Guillaume : En ce qui concerne l’histoire pure et dure, l’ouvrage de référence, c’est celui d’Henri Wallon, qui date de 1860. C’est lui qui a le mieux compilé les travaux de recherche. Derrière lui, on a progressé par petites touches, même s’il y a eu d’excellents historiens par la suite, dont Régine Pernoud, encore assez célèbre. Elle a d’ailleurs écrit un livre de vulgarisation qui est très bon, Jeanne d’Arc par elle-même et par ses témoins, qui date de 1962. Elle y démonte pas mal de théories farfelues. Marius Sepet a également fait une très bonne vulgarisation. Si tu veux être pointu, il y a les minutes des procès à Rouen et les chroniques des gens qui l’ont côtoyée. C’est une des figures historiques les plus sourcées. Les théories de certains esprits chagrins affirmant que c’est un mythe sont très peu recevables.

Winter: On va bientôt fêter les cent ans de la canonisation de Jeanne d'Arc.

Guillaume : Oui, nous sommes très contents que l’album sorte la même année, même si je suis très déçu par l’annulation des festivités. J’espère que ça sera rattrapé.

Winter : Le timing était voulu ?

Guillaume : Pas au départ, mais ensuite nous avons tout fait pour qu’il sorte le 29 avril. Déjà, le morceau "Souvenir des lierres", qui parle de la première guerre mondiale, était sorti en 2018, sur À l’heure du crépuscule.

Winter : Vous avez mis peu de temps entre les deux albums... Tout est bien rôdé dans la machine Abduction.

Guillaume: Nous avons quand même mis plus de temps qu’entre À l’heure du crépuscule et Une ombre régit les ombres. À l’heure du crépuscule a été l’album qui a été créé le plus facilement. Pour le premier, nous avions eu beaucoup de problèmes techniques. Pour Jehanne, François ne dira pas le contraire à mon avis, c’est l’album qui a été le plus compliqué à mettre en place. Celui qui nous a demandé le plus d’énergie. Émotionnellement parlant, ça a été dur. Depuis deux ans, Mathieu et moi avons travaillé sur Jehanne tous les jours. Nous avons réécrit des textes cinq fois, il y avait le visuel, les livrets...

François : C’est effectivement l’album qui a fait l’objet de la plus grande implication. Ça a été dense...

Winter: Vous vous en seriez voulu sinon...

Guillaume : Oui. C’est parce que c'était ce sujet-là que nous nous sommes impliqués à ce point.

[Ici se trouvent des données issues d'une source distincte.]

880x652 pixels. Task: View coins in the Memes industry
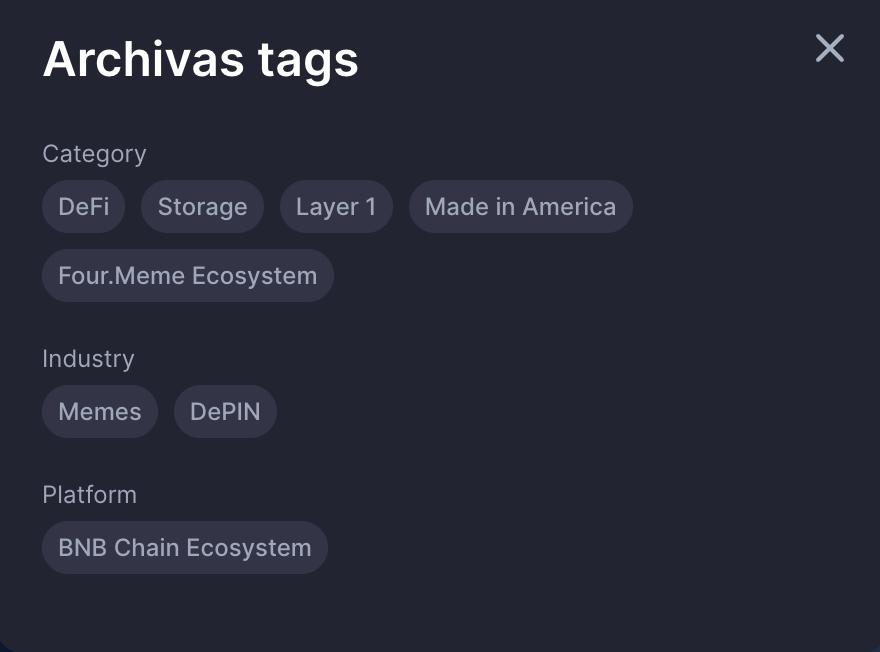(100, 412)
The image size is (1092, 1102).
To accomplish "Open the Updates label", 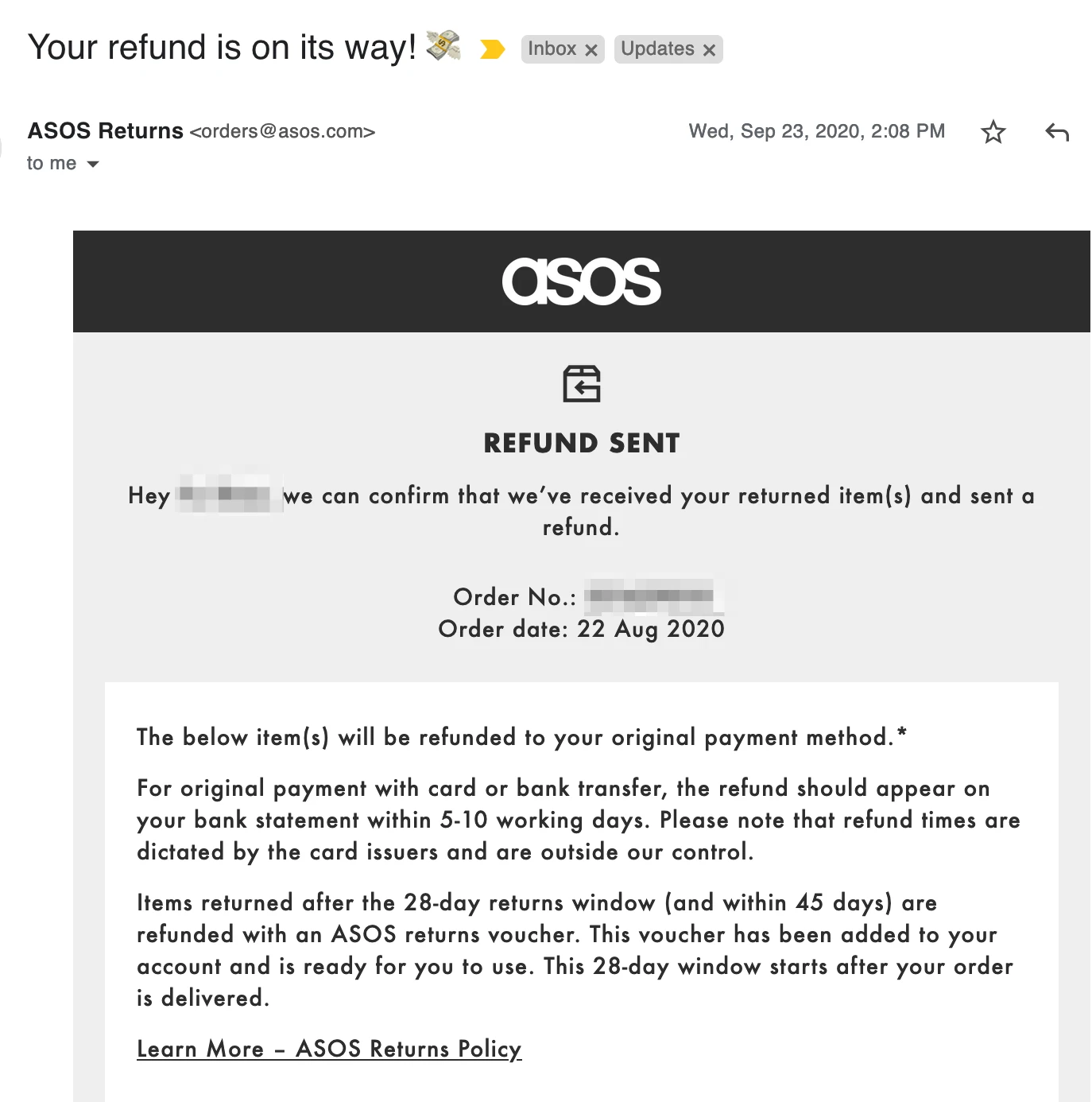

François : Sinon une petite anecdote qui a à voir avec cette implication. Au moment des enregistrements, autant pour le chant clair je n’ai pas suivi l’ordre des morceaux, autant pour le chant extrême j’ai suivi l’ordre des titres. Plus le temps passait, plus ma voix se fatiguait, ce qui allait parfaitement avec l’histoire de Jeanne. Au début, ce sont ses victoires, puis arrivent les défaites, le grain fatigué s’adaptait bien. Pour le dernier morceau, j’arrivais à chanter et à crier, mais presque plus à parler... Je suis resté enroué plus de deux semaines !

Winter : Il va falloir faire attention en live...

Guillaume : Oui, sauf qu’on peut aménager les morceaux pour le live. Notre démarche sur album, c’est que les titres sonnent au mieux, même si on ne peut pas restituer ça en live.